■ **What you have to do**: Search the material below for the word "settings". Copy every line where it is found.
++++ Input records ++++
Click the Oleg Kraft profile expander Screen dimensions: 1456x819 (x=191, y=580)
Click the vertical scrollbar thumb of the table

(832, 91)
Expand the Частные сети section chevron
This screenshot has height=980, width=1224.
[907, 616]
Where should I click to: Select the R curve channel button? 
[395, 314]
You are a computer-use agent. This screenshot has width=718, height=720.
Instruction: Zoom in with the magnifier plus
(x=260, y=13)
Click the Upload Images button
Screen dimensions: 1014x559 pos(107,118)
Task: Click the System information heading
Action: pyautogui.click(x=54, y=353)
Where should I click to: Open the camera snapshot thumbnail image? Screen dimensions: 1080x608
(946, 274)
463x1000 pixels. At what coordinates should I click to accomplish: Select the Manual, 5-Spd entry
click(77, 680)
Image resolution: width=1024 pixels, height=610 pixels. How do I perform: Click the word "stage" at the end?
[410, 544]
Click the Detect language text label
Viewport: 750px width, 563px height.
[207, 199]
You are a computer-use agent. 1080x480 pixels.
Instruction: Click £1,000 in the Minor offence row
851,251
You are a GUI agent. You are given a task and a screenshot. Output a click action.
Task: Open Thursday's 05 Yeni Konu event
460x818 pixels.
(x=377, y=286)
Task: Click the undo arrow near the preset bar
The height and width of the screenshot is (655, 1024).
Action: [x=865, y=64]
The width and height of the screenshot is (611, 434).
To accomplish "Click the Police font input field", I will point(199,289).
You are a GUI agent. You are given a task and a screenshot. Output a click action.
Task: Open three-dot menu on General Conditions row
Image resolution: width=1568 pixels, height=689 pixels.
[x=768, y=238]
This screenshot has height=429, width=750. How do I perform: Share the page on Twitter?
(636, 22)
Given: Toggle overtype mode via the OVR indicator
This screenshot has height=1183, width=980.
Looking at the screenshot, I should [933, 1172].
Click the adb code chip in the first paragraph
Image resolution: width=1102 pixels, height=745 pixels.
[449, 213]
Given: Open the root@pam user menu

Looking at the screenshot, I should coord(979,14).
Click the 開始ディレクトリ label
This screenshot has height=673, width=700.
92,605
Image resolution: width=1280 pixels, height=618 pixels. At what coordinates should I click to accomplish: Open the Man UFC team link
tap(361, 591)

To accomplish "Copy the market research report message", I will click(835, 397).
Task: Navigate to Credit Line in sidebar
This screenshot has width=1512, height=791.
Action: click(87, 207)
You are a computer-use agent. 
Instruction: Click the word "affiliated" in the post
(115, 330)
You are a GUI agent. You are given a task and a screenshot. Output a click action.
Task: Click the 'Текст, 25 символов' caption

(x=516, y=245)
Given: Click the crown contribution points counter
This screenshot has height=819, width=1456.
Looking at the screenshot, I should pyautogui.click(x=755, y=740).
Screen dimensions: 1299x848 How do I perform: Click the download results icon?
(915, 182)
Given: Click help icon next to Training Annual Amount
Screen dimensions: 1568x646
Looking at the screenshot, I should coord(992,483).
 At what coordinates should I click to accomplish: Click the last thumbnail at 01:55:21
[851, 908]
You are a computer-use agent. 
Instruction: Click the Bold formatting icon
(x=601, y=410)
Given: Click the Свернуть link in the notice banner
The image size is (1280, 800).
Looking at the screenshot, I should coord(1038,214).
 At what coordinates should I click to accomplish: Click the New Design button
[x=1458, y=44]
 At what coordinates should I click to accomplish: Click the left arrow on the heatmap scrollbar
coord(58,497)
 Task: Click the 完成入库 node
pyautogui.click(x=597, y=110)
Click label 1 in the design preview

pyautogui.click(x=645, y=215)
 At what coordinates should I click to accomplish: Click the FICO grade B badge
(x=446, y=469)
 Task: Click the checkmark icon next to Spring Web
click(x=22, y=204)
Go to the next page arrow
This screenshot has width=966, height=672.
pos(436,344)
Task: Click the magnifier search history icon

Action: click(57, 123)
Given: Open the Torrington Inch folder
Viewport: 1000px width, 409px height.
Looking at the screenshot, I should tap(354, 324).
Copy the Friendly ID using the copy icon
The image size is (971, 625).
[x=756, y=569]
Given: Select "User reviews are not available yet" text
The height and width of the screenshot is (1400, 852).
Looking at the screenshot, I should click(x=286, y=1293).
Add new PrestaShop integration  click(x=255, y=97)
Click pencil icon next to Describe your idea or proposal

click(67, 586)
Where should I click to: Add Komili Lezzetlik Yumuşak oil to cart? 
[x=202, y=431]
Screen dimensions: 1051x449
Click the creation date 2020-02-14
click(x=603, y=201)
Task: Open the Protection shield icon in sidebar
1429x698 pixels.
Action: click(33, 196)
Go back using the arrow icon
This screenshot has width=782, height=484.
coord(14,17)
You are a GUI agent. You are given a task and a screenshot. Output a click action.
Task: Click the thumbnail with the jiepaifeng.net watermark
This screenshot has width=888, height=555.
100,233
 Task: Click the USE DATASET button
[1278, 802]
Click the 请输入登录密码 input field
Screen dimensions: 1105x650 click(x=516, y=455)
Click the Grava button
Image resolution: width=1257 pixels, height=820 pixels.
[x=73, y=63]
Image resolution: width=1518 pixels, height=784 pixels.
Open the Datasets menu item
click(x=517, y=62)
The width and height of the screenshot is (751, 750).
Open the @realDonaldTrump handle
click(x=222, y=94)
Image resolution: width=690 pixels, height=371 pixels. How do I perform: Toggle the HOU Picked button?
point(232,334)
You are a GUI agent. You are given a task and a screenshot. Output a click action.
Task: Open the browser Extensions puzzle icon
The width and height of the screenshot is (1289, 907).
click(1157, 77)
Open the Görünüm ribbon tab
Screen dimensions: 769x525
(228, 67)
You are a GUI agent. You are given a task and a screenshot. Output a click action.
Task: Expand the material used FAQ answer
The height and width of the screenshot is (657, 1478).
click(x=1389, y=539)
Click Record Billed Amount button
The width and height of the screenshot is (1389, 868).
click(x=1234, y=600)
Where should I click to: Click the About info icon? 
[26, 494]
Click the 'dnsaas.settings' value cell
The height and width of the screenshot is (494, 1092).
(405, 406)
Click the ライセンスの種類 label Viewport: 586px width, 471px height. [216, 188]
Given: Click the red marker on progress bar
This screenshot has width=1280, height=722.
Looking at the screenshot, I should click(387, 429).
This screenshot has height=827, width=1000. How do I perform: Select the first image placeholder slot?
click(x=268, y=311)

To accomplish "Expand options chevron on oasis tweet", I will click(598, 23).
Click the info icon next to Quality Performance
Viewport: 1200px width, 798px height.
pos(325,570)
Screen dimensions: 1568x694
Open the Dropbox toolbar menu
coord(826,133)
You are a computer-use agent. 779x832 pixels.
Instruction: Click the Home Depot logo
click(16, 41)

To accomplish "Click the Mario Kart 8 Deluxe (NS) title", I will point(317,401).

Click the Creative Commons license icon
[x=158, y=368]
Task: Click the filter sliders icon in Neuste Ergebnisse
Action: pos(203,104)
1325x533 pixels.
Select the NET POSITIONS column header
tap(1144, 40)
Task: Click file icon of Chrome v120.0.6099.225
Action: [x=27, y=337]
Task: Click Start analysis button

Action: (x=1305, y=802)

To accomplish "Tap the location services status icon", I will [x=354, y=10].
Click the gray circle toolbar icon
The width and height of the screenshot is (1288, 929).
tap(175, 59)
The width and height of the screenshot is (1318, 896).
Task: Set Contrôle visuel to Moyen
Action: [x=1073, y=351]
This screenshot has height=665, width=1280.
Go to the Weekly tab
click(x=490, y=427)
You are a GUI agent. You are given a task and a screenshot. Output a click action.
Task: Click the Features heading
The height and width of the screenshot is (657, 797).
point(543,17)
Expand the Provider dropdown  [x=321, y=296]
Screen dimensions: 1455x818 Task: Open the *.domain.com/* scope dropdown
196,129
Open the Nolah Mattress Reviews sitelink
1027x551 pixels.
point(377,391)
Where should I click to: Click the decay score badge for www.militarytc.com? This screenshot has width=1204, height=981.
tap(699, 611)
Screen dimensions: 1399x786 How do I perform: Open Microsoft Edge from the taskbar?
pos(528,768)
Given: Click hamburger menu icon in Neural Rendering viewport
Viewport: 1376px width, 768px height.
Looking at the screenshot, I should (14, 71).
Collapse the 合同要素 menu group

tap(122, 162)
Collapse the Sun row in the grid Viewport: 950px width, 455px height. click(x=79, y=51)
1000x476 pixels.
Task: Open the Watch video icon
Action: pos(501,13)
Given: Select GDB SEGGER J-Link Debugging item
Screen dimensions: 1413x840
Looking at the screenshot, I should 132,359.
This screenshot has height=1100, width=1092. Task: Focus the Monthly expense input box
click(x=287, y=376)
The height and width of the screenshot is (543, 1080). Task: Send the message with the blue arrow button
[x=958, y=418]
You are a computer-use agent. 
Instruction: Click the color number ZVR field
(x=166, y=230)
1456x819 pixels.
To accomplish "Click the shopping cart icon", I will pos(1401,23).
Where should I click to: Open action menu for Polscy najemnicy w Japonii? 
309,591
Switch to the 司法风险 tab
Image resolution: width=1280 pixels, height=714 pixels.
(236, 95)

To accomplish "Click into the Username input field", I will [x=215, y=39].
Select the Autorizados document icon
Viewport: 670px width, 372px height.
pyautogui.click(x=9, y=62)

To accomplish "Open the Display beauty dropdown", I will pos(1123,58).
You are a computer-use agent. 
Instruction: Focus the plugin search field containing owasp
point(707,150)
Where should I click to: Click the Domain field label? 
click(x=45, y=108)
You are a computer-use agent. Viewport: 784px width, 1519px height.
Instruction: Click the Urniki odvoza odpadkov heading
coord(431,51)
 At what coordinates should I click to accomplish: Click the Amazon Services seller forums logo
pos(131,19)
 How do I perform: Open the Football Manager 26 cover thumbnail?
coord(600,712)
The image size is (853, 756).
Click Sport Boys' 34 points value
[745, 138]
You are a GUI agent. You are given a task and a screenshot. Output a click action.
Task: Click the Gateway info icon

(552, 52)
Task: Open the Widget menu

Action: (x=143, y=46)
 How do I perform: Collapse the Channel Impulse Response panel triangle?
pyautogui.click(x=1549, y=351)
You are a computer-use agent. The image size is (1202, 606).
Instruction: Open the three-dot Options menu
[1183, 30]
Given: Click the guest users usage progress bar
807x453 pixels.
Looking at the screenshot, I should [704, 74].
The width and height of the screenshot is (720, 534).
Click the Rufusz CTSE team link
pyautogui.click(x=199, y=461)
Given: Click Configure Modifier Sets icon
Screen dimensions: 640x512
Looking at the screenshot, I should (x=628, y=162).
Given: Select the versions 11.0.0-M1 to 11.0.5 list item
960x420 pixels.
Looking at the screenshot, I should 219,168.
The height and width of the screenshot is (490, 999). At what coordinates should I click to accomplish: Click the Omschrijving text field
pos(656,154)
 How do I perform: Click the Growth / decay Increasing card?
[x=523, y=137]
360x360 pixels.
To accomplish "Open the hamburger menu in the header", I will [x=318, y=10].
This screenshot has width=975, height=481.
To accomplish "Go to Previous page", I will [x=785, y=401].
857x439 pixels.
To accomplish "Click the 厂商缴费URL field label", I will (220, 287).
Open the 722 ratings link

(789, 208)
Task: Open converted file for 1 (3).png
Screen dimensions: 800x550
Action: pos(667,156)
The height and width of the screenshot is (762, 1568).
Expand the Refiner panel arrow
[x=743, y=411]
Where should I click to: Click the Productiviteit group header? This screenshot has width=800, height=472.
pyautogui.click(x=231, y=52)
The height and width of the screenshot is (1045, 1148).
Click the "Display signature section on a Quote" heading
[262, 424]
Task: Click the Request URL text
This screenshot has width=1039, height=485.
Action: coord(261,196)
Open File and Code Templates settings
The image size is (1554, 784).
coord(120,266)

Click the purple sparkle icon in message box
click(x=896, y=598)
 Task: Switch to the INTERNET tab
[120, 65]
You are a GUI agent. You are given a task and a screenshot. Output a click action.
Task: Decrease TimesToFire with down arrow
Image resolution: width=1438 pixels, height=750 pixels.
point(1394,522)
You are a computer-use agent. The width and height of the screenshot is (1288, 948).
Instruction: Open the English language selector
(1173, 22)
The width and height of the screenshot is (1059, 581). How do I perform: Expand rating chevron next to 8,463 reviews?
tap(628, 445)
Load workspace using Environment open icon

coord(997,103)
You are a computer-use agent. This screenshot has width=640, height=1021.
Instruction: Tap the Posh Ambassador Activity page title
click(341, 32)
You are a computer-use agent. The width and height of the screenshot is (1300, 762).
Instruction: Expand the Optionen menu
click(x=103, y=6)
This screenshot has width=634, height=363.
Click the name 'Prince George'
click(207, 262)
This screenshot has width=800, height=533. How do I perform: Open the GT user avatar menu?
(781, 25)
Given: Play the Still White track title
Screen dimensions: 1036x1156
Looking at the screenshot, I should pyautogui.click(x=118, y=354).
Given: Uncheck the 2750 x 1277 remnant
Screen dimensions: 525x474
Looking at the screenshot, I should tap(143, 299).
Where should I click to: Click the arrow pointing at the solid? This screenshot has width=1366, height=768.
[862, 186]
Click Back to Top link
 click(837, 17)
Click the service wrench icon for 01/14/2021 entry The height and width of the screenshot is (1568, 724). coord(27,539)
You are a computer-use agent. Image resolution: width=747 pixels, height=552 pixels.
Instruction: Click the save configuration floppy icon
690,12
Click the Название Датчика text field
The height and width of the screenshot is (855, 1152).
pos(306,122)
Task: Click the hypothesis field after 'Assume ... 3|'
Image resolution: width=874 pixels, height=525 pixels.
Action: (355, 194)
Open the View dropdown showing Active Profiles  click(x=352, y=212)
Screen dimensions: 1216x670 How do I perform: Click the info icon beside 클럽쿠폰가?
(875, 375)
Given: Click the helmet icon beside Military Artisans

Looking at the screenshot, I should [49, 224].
++++
■ **Response area**:
Click the 'dnsaas.settings' value cell
Open File and Code Templates settings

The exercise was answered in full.